3. Dr. Theodore Mounoir
Dr. Theodore Mounoir,
seorang pendiri dan anggota Gerakan Palang Merah. Lahir di Jenewa pada tahu
1806 dan belajar kedokteran di Inggris dan Perancis. Dia menjadi ahli bedah dan
anggota dari Dewan Kesehatan pada Komisi Kesehatan Lingkungan dan Kebersihan
Masyarakat Jenewa. Talleyrand seorang Diplomat terkenal melihat bakat Mounoir
dalam dunia diplomasi namun gagal membujuknya karena ia lebih memilih
kedokteran. Mounoir adalah teman Louis Appia, seorang pendiri Palang Merah
seperti dirinya. Buku Sejarah ICRC ‘From Solferino to Tushima’ karya Pierre
Boissier menggambarkan Mounoir sebagai seorang yang memiliki kualitas tinggi.
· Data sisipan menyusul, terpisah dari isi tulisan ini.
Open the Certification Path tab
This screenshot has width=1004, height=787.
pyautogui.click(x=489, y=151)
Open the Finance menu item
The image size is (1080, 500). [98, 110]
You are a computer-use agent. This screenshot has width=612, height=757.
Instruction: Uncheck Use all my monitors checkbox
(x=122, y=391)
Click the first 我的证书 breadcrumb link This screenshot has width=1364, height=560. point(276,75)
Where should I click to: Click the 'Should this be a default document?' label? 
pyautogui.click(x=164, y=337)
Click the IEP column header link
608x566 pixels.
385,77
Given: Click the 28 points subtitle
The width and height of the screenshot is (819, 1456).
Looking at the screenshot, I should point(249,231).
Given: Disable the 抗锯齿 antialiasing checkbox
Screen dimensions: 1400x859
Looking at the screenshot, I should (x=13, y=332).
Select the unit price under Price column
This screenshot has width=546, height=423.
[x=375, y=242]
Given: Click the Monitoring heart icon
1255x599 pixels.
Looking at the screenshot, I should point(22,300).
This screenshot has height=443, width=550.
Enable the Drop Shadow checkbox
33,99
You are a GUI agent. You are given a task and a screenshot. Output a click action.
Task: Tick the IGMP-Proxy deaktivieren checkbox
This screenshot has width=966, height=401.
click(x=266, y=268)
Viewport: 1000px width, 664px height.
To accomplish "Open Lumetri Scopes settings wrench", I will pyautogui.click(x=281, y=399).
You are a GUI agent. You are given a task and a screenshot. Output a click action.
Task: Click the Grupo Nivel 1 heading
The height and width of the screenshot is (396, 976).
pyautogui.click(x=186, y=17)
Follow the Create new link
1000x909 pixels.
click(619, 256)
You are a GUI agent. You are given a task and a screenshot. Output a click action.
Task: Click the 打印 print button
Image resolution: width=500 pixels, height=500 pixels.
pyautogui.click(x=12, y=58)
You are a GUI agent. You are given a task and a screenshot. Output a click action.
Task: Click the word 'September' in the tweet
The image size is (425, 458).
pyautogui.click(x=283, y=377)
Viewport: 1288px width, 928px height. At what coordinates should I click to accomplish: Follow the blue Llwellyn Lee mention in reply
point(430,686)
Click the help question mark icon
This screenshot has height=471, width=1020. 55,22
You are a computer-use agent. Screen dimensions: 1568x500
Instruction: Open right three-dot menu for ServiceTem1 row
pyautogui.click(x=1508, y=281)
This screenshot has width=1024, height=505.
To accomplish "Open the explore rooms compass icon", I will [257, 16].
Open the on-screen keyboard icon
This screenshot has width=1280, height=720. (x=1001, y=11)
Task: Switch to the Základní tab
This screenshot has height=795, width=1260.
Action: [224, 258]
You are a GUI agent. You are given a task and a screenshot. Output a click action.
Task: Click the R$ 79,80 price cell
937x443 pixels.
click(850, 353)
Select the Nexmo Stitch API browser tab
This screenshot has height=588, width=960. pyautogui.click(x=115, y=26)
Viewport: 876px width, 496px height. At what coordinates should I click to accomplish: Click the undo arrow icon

Selain cerdas dia juga tampan, dan isi surat-suratnya mencerminkan ia mempunyai
rasa humor yang tinggi. Pemikirannya yang jelas dan akurat sangat membantu
Dunant, Dufour, Moynier, dan Appia untuk mendirikan sebuah organisasi yang
kemudian menjadi sebuah gerakan sukarela terbesar di dunia. Sampai dengan
kematiannya pada tahu 1819, ia selalu disosialisasikan dengan ICRC.
4. Dr.
Louis Appia
Dr. Louis Appia, Lahir pada tahun 1818 di Frankfurt dan memperoleh
gelar Dokter di Heidelberg pada tahun 1843. Appia menaruh minat khusus pada
perkembangan teknik bedah terhadap korban perang.Pada tahun 1859, pada suatu
konflik, Appia memobilisasi sumber daya dan bantuan dana untuk menolong mereka
yang terluka dan beliau sendiri bekerja di rumah sakit lapangan. Kerja sukarela
untuk misi-misi seperti itu adalah bagian penting dari hidupnya. Dua tahun
kemudian Appia diangkat sebagai Medical Society di Jenewa. Kamudian pada tahun
1863 beliau diminta untuk bekerja didalam sebuah komisi yang membahas gagasan
Henry Dunant bagi peningkatan kondisi tentara – tentara yang terluka di medan
perang. Komisi ini kemudian menjadi ICRC. Pada bulan Oktober 1863, Appia
menyarankan agar para sukarelawan di zona perang seharusnya memakai pita lengan
putih untuk mengidentifikasi mereka. Jendral Dufour kemudian menyarankan agar
semua tanda pita lengan Palang Merah saja yang digunakan.